July 20, 2010 Posted by | jazz, Music, music, concert, review, Reviews | , , , , , , , , , , , , , , , , , , | Leave a comment

CD Review: Leron Thomas – Improvsensation

This one is over the map stylistically, which is actually a strong point for Houston-born trumpeter/composer Leron Thomas since he so defiantly resists categorization. The hilarious rant on the cd booklet’s liner notes is worth the price of the cd by itself, Thomas railing knowingly and aptly against the incompetence and shortsightedness of the dying major labels, band managers who are no more than glorified groupies, and the rigid groupthink that pervades so many of the various New York music scenes, from jazz to pop. As with the liner notes, there’s a lot of anger here, tempered with a disquieting sense of humor that nonetheless is often laugh-out-loud funny. There are a couple of indie rock songs here, the best being the opening cut, an insistent indie rock song with raw, eerie harmonies on the chorus by Thomas’ frequent collaborator Michael Severson. Another, Cut & Paste shares a sarcasm with much of the rest of the album: “I just cut and paste my life.”

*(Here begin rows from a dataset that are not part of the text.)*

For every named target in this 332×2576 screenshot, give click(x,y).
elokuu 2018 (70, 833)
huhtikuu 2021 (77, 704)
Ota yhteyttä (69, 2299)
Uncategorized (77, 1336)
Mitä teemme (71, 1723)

Sandmen is sardonically minimalist hip-hop, obviously dating from the days of the Bush regime: “When you see that girl’s ass what you thinking about? Oil, baby!” The next cut, Sanitation Truck is more hip-hop, a bizarre early-morning urban tableau. The inscrutable Kitchen blends an early 80s Midnight Starr proto-hiphop feel with Kool Keith-style weirdness. A couple of instrumentals, When Zelda Replaced GI Joe and In the Silence match lo-fi, clangy guitar with Thomas’ balmy, pensive trumpet. Pearly Whites is sarcastic, Beatlesque pop that grows unabashedly menacing toward the end, a feel echoed earlier by the completely bizarre What’s Done Happen.

Time Travelin’ Love is a funny funk/rap number, a broke guy trying to pick up a girl; EnVino is a drinking song – if Bob Marley’s drug of choice was wine instead of weed, he would have sounded like this. The cd winds up with Fashion, lo-fi Prince-inflected funk bemoaning shallowness all around him; the wee-hours rant 2:34 AM and the sly empowerment anthem Spoils. This is a very strange yet a very honest and straightforwardly compelling album. Whatever direction Thomas wants to go in – he may want to bounce between all of these, which is perfectly ok – this cd is a very entertaining way to get to know him.